AbiResearch today released new research findings today, in a report called
“Media Tablets Cannibalizing Netbook Spend with 75% Share of US Ultra-Mobile Device* Shipments in 2011”
Ultra-mobile devices (UMD) are mobile computing devices on a continuum, bordered by laptop PCs and smart phones. This market has 4 segments:
- ultra-mobile PCs (UMPCs),
- mobile Internet devices (MIDs),
- netbooks, and
- media tablets.
* 2011: Estimated 37 m ultra-mobile devices will be shipped (US)
* 2011: 75% of which are expected to be media tablets (in particular Apple’s iPad 2s).

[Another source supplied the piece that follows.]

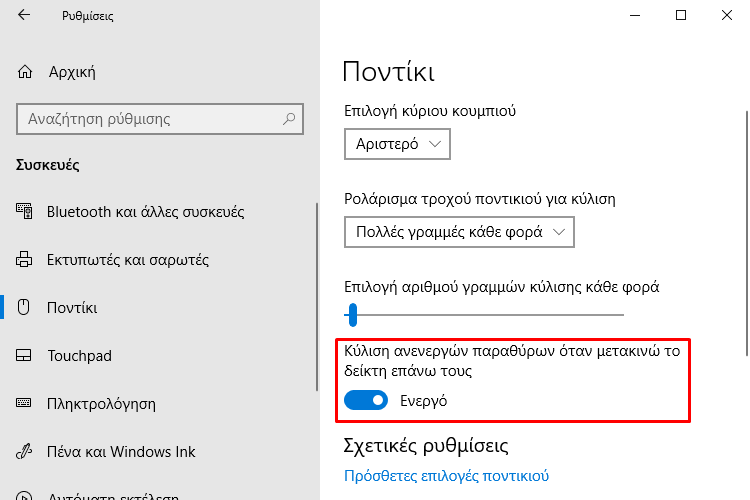
Task: Open the Touchpad icon entry
Action: click(x=23, y=356)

“While the near-term opportunity is all about media tablets, no UMD segment type has ever sustained a lead for longer than 36 months in any part of the world,” says ABI Research group director Jeff Orr. “Is the next device trend beyond media tablets just around the corner?”
NETBOOKS: shift out
Netbooks continue to be an important segment, though US volumes will steadily decline over the next five years from all-time highs of 9.9 million units shipped in 2010. Netbook value will shift from highly competitive computing and mobile broadband markets, including the US, to countries where low computing and home broadband penetration offers the greatest potential for mobile computing.
ULTRA-MOBILE DEVICES: shift in ?
UMDs are well-positioned inside the edges of the mobile device landscape, though end-user audiences are driven to newer form-factors on emotion and promises and less on consumer needs and business roles. “For UMDs in the US to take the PC or smartphone markets head-on, there needs to be a fundamental shift in buying behavior driven by lifestyle enhancements and workplace requirements,” says Orr.
ABI Research’s new study, “Ultra Mobile Devices in the US Market,” examines the market and technology issues facing ultra-mobile devices (UMDs) in the US, including device segment definitions, sales channels, average selling price, application processors, operating system software, and connectivity. UMD segments covered include media tablets, netbooks, UMPCs, and MIDs.